ENTRIES SUPPLIED START
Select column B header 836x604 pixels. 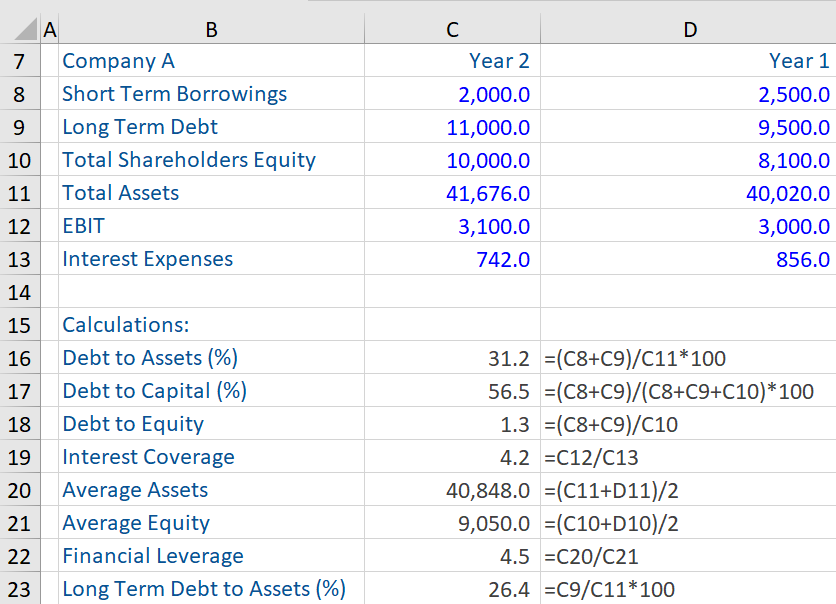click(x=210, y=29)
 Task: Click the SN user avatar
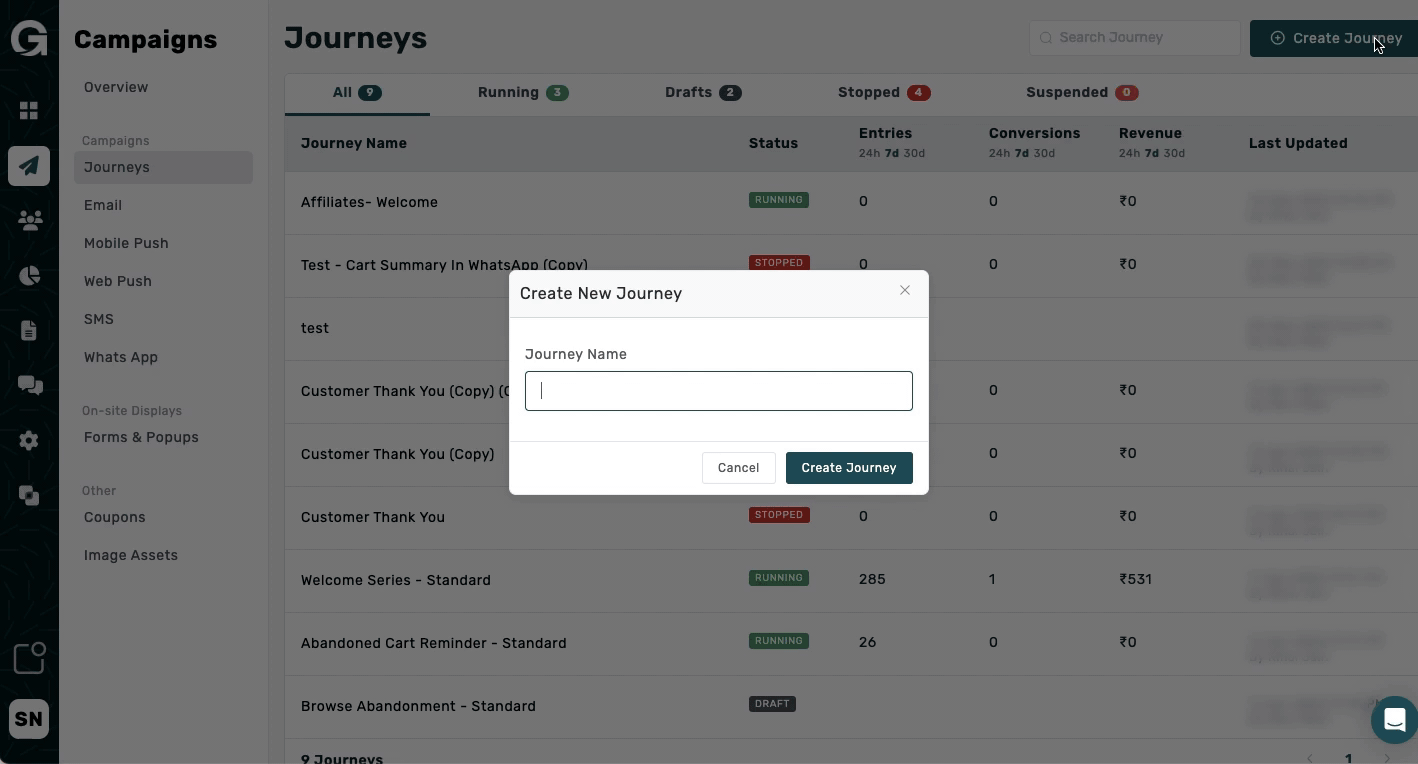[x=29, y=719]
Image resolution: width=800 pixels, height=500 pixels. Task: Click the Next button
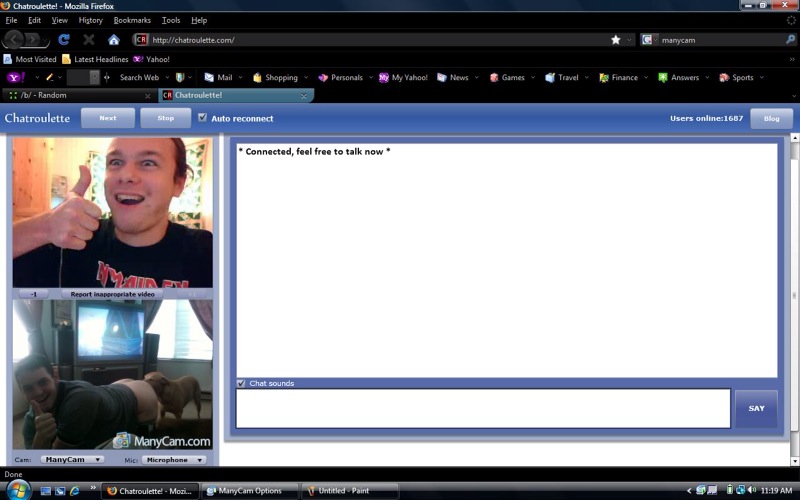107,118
ENTRIES SUPPLIED END
What you output must be exactly the lines from the line with "Task: Click the SN user avatar" through the last line of the listing, pictures excluded.

 Task: Click the SN user avatar
[x=29, y=719]
Image resolution: width=800 pixels, height=500 pixels. Task: Click the Next button
107,118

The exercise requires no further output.